Fresh WHO guidelines on gonorrhoea management + latest US surveillance data on gonorrhoea resistance

The emergence in various locations of resistant strains of Neisseria gonorrhoeae (Ng) is narrowing the therapeutic options. The recent (July 2016) WHO Guidelines, revised from 2003, reflect the concern both to treat effectively and steward our remaining defences against the infection in a globally coordinated manner.  They recommend either dual therapy with either single dose 250g intra-muscular ceftriaxone or 400g oral cefixime combined with 1g oral azithromycin (preferred options), or else single therapy with either ceftriaxone, cefixime or 2g spectinomycin).  The choice between these options will depend on local considerations, including Ng susceptibility data.   In the event of treatment failure following WHO-recommended dual therapy, they recommend any of: 500mg ceftraxone, 800mg cefixime, 240mg gentamicin, or 2g spectinomycin, each of them in combination with 2g azithromycin.

Reported surveillance data for a given location will be crucially important, then, for determining at local level the best options for treatment.  Given the global dimension of the threat, however, this data may also be potential evidence for global trends.  Hence the wider interest of the latest (2014) US surveillance data from the Gonococcal Isolate Surveillance Project (GISP)).  Hitherto, the US picture (as in the UK) has been one of steady progression (2006-2011) in prevalence of Ng isolates exhibiting reduced susceptibility (cefixime: MIC ≥0.25 μg/mL; ceftriaxone: MIC ≥0.125 μg/mL), interrupted by a decline in 2013; this is the pattern both for cefixime (0.1%-1.4%-0.4%) and ceftriaxone (0.1%-0.4%-0.1%) (see also Kirkcaldy & Bolan (STIs)).

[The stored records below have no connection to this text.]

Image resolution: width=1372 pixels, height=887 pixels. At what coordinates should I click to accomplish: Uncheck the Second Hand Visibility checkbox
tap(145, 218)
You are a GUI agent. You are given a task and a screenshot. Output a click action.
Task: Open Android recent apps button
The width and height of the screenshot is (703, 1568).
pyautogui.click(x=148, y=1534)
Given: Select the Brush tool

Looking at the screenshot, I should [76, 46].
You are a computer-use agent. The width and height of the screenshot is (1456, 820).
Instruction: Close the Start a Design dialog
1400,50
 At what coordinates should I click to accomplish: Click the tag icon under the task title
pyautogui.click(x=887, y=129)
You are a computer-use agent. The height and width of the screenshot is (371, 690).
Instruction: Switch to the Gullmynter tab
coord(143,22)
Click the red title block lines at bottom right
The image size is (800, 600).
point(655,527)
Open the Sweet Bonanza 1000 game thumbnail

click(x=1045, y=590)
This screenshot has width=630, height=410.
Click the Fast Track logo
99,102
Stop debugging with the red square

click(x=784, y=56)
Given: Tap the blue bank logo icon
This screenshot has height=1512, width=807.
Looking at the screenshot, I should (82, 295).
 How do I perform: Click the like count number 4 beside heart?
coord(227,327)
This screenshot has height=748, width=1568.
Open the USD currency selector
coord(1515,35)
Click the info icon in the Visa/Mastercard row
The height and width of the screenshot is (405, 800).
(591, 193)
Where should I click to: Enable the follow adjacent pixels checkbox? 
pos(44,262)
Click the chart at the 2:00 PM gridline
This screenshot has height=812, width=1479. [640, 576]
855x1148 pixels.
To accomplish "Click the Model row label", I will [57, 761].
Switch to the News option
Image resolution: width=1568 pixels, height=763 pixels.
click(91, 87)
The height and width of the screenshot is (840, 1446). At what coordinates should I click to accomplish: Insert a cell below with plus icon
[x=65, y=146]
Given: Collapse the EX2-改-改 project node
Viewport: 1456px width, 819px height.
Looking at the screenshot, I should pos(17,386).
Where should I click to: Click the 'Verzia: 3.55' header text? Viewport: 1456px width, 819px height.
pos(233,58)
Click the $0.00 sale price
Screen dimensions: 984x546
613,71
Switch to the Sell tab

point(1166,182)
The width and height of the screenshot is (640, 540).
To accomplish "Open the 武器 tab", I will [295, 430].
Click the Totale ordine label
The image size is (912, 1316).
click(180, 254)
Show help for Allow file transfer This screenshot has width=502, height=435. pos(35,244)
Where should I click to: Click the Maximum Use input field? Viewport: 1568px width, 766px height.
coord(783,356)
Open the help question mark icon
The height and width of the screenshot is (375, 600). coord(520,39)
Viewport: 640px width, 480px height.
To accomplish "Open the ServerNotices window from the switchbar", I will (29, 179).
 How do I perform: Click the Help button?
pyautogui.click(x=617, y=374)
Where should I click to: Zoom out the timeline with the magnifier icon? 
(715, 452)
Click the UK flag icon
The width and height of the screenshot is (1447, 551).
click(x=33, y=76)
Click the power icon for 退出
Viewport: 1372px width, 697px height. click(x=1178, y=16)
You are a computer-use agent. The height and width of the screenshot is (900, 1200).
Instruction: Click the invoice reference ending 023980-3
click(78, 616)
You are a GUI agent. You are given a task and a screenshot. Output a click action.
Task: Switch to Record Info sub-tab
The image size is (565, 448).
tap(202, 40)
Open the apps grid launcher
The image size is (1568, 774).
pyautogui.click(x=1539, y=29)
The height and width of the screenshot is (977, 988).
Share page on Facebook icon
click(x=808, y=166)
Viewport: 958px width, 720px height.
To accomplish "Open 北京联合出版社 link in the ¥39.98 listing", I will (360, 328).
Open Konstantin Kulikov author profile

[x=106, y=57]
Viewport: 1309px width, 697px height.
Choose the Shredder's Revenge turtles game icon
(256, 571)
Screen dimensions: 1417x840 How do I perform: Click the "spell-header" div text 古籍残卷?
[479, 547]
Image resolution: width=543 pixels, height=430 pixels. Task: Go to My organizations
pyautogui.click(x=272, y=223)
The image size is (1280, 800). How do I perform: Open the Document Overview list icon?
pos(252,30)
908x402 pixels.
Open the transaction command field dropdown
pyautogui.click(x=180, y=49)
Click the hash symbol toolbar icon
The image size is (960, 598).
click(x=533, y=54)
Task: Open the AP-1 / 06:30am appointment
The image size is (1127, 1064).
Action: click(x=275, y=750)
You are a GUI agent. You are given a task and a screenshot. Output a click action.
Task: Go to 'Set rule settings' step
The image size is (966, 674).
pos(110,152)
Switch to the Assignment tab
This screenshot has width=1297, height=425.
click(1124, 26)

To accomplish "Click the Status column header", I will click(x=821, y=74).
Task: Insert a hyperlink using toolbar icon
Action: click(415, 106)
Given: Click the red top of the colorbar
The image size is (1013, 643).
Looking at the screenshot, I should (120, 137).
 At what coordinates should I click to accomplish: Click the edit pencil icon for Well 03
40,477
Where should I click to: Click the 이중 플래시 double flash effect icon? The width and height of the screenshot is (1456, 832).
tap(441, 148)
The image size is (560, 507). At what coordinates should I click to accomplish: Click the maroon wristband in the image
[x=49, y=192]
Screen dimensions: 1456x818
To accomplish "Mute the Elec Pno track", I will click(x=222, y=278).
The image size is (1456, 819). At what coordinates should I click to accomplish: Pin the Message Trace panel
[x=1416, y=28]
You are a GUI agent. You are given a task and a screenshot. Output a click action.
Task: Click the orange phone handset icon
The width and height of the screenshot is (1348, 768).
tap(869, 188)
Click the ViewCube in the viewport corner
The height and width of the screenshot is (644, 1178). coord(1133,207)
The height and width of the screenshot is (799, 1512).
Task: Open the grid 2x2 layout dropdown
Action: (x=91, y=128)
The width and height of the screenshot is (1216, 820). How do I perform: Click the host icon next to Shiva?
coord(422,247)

So where do the latest (2014) data point? As regards cefixime, to a return to the pre-2013 upward trend, it seems, with prevalence rising once again from 0.4% to 0.8%; with ceftriaxone, to the maintenance of the 2013 prevalence level (0.1%).  Presumably, it is the prevalence levels of ceftriaxone that, in the US, constitute the primary focus of concern – since, as in the UK, that is the drug currently recommended, along with azithromycin, for dual therapy.  (See  Town & Hughes (STI) for  an equivalent report of ceftriaxone resistance in the UK).  But the greatest surprise of the 2016 GISP report is the sudden rise of decreased susceptibility to azithromycin: from 0.6% prevalence of reduced resistance strains (MIC ≥2.0 μg/mL) in 2013 to 2.5% in 2014.  The report comments that the recommended dual therapy with azithromycin is unlikely to be a contributor to this trend – though it is possible, they argue, that the small increase in the azithromycin monotherapy by US STD clinics over the last decade could have had some influence on the prevalence of azithromycin resistant strains.  There is evidence of high or rising levels of azithromycin resistance in other locations (Dillon & Thakur (STIs); Bala & Ramesh (STIs)), including, recently, the UK (Chisholm & Fifer/STIs).